The type is not relevant. You add a UNIQUE INDEX to the column with something like this:
ALTER TABLE facturas_recibida
ADD UNIQUE INDEX ui_column (column_name);
A unique index can be a single column, or several columns. In the case of invoices, the typical header key is the document number. Invoice items would have the key document number + item number (I mean line, not material)
It varies for every table and is a function of what must be unique for the given object. For example, a Material Master file could be separated in several tables. One table for the general data and one table for specific plant data (inventory valuation method, reorder point , warehousing parameters, etc.). The key for the general table would be the material number, while the key for plant specific data would be the material number and the plant number.
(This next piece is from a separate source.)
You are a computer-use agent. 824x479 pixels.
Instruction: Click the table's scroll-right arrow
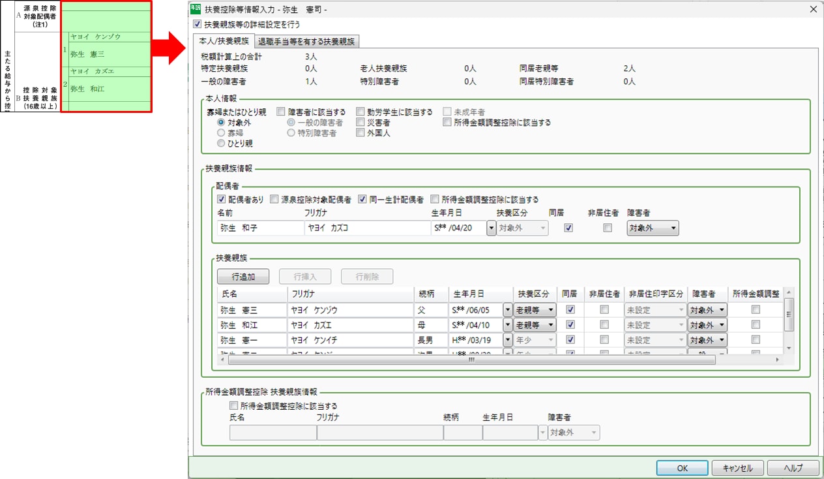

This assertion suggests that you are stuffing a lot of data in a single field. You should consider having a column for each data element. I strongly suggest that you read a book on SQL and relational databases.
[quote=197906:@Louis Desjardins] It got 39 characters including numbers, letters and hyphens
This assertion suggests that you are stuffing a lot of data in a single field.[/quote]
It could be a completely valid, single ID or GUID.
Fair comment . It is clearly an assumption on my part, not a fact. That is what I meant with the use of “suggests”. No certainty, just an assumption.
Just didn’t want Gerardo to split a GUID into 4 or 5 columns
If he’s merging disparate pieces of info though then your comment is spot on. Even if the goal is a “tag” to identify a unique row, it’s better to put each piece in its own column and setup the unique index that way.
[quote=197927:@Daniel Taylor]Just didn’t want Gerardo to split a GUID into 4 or 5 columns
If he’s merging disparate pieces of info though then your comment is spot on. Even if the goal is a “tag” to identify a unique row, it’s better to put each piece in its own column and setup the unique index that way.[/quote]
Exactly, I don’t Want to split the UUID, because it the UNIQUE Index of the Database. This is the Name of the invoice that would be unique.
I choose this Kind of Data Type: VARCHAR(36). This is an example of this UUID: A6019081-79F8-48A4-8511-7B32AF684041
Now I’m gonna test to Handle the Error when a Repeated value happens.